Morale/Attitudinal Hazard: Carelessness resulting from existence of insurance (e.g., leaving keys in an unlocked car).
Legal Hazard: Characteristics of legal systems that increase chance of loss (e.g., large damage awards in liability lawsuits).
Pure Risk vs. Speculative Risk
Pure Risk: Possibilities of loss or no loss (e.g., natural disasters).
Speculative Risk: Possibilities of profit or loss (e.g., gambling).
Diversifiable vs. Nondiversifiable Risk
Diversifiable: Affects only individuals or small groups; can be reduced by diversification.
Nondiversifiable: Affects the entire economy or large groups.

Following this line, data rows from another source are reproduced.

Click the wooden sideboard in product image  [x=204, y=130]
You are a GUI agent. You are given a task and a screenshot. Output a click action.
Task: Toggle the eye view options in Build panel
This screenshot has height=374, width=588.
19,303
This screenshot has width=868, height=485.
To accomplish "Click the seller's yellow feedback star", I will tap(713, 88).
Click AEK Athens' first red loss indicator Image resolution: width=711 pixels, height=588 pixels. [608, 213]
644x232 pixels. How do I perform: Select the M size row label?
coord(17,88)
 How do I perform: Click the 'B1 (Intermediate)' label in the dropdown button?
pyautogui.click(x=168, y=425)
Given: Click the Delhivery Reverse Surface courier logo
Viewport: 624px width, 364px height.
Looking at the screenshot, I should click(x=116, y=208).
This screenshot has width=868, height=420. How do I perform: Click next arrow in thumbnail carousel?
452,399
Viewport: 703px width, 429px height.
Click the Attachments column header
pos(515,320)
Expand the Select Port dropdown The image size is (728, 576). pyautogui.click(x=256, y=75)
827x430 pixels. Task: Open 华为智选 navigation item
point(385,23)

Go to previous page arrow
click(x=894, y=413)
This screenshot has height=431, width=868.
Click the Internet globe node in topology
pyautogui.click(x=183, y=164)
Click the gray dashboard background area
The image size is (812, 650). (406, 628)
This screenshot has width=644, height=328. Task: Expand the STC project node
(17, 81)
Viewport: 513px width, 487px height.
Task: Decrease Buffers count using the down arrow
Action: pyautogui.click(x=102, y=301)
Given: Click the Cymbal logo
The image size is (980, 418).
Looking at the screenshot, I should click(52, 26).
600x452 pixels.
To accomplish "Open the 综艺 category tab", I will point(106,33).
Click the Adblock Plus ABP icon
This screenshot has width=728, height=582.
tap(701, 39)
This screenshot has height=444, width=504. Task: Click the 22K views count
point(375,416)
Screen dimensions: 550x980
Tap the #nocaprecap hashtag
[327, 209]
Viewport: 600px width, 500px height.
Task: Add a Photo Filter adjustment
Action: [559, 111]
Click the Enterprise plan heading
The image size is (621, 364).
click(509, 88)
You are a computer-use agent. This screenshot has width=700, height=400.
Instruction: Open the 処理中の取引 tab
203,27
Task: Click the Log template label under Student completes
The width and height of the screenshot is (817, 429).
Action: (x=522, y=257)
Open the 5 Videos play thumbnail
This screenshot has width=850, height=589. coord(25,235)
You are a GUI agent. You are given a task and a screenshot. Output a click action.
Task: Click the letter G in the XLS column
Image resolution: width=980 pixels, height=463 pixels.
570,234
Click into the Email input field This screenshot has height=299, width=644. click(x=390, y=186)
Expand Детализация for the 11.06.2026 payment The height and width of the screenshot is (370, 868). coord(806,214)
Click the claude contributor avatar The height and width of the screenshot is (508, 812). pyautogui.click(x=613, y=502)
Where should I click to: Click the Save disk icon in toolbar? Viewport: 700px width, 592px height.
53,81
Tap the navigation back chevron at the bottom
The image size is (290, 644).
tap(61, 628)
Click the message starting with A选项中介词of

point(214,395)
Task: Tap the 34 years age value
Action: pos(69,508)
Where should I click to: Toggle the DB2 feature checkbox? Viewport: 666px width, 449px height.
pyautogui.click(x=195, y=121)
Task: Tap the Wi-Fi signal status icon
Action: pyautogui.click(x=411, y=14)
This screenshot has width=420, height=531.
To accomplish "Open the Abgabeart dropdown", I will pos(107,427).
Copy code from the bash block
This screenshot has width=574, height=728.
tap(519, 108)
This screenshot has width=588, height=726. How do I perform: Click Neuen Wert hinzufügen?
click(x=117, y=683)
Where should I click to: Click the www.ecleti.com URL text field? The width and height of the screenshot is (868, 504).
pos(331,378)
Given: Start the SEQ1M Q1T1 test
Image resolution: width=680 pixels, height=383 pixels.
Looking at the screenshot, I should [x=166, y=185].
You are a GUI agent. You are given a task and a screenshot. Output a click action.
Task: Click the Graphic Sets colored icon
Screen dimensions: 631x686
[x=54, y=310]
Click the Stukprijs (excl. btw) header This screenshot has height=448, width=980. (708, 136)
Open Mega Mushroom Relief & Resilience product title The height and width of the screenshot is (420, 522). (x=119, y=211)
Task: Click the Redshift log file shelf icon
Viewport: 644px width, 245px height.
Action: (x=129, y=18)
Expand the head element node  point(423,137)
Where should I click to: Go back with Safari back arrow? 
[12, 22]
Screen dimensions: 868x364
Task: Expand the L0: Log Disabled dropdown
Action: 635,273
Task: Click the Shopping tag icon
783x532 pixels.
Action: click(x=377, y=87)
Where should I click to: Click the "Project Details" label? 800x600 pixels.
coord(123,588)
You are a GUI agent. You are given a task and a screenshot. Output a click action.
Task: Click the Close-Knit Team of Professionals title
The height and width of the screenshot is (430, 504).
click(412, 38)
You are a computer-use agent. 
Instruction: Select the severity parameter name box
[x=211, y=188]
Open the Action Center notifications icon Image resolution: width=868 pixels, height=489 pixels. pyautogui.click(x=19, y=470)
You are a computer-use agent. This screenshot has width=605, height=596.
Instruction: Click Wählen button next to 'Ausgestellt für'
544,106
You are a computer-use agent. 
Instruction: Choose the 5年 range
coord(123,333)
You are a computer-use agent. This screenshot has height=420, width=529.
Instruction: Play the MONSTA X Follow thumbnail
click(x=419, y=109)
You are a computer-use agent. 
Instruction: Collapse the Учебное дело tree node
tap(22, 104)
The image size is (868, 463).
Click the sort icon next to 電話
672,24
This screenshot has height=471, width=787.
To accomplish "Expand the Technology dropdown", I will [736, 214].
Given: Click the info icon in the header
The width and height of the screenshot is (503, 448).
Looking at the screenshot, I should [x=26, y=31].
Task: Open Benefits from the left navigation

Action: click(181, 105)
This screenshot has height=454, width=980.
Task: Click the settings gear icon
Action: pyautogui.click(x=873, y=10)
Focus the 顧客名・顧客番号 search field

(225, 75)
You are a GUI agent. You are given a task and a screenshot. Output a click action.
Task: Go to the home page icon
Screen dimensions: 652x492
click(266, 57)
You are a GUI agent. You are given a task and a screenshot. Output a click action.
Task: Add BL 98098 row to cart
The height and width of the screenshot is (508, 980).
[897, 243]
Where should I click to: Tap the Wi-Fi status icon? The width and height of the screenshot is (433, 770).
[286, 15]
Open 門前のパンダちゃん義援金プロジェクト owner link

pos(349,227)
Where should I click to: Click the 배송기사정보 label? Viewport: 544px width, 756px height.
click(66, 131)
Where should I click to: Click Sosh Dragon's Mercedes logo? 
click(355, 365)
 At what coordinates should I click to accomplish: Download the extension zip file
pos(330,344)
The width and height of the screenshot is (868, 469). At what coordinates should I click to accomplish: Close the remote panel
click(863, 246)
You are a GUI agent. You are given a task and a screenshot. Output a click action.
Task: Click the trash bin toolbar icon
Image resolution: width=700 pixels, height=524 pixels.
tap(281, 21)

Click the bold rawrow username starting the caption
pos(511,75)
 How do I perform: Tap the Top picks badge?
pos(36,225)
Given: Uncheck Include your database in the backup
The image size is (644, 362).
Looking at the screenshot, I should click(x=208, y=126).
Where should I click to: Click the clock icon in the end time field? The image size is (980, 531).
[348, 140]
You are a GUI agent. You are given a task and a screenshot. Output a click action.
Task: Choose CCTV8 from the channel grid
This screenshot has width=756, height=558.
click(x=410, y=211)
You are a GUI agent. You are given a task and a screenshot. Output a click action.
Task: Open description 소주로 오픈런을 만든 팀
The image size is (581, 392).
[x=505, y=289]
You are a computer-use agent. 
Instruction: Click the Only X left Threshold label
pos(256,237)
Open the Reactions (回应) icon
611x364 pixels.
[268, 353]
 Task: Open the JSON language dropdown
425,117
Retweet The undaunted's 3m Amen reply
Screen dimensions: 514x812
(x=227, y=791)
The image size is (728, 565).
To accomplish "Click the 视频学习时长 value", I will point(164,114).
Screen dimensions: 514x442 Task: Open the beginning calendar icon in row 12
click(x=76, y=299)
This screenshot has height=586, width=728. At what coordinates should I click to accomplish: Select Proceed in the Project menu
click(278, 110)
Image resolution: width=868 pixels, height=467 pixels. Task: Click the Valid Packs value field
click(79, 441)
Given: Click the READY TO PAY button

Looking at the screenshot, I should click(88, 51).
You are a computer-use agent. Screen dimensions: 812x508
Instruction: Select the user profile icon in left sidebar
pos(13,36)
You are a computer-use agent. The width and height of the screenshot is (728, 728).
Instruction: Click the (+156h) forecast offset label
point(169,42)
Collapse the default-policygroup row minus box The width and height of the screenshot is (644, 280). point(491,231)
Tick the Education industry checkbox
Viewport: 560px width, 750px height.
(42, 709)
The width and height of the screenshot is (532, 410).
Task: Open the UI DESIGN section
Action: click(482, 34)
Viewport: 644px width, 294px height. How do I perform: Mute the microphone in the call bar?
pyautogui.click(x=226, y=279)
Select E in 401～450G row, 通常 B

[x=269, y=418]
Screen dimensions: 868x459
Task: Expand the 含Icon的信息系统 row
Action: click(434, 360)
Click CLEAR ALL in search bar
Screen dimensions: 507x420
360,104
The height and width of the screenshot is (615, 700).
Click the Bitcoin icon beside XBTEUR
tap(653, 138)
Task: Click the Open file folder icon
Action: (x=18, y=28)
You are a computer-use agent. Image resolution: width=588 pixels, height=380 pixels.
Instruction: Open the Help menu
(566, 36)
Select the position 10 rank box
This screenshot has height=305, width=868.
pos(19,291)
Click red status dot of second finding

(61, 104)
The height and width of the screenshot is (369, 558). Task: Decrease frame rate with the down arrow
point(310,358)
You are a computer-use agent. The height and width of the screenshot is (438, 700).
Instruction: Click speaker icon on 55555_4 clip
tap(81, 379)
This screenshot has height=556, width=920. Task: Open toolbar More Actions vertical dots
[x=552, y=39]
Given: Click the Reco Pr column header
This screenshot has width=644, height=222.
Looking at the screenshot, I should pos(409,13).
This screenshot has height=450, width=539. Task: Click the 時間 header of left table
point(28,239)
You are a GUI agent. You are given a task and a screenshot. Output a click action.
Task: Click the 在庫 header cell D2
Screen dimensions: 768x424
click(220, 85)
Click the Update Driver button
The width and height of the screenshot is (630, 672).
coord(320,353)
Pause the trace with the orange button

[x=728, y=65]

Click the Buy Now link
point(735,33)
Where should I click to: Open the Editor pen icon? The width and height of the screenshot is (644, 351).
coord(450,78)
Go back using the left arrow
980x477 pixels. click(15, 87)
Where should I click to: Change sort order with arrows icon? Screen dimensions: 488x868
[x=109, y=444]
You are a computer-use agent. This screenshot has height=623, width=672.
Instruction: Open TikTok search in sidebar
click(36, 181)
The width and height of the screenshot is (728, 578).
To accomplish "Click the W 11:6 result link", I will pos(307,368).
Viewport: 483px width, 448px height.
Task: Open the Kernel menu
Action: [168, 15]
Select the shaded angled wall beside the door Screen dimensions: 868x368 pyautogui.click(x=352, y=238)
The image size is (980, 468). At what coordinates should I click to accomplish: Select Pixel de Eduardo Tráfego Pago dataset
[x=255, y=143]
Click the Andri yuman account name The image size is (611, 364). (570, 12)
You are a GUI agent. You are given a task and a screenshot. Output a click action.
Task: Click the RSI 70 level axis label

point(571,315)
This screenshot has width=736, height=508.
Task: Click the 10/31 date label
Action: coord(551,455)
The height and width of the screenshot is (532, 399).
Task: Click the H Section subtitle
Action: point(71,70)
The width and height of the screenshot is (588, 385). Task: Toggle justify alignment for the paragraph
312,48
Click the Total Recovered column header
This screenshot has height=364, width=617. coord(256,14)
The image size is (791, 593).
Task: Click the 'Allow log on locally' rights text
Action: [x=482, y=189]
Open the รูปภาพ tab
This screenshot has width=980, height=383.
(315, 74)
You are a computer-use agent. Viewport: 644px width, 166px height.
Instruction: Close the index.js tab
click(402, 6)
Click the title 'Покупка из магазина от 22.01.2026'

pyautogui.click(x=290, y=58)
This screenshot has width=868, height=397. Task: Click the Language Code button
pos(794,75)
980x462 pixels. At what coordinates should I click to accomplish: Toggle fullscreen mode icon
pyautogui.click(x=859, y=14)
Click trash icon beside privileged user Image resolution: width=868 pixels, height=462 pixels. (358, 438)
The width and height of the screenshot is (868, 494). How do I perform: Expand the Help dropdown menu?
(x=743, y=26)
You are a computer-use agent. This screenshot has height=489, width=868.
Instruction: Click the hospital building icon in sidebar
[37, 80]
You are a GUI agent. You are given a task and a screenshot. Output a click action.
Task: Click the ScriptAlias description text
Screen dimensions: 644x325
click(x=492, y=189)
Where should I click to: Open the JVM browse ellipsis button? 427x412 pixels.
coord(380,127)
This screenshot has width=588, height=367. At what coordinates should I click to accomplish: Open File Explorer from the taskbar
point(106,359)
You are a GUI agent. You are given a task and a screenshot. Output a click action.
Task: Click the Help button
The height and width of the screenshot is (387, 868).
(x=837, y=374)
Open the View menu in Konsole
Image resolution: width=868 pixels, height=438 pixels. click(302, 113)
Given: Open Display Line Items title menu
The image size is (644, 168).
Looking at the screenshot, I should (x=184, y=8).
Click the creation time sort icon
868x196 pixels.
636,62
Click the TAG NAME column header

Fundamental vs. Particular Risk
Fundamental: Affects large numbers of persons (e.g., economic downturn).
Particular: Affects only the individual (e.g., car theft).
Enterprise Risk: Encompasses all major risks faced by a business, including pure, speculative, strategic, operational, and financial risks.
Systemic Risk: Risk of collapse of an entire system due to the failure of a single entity.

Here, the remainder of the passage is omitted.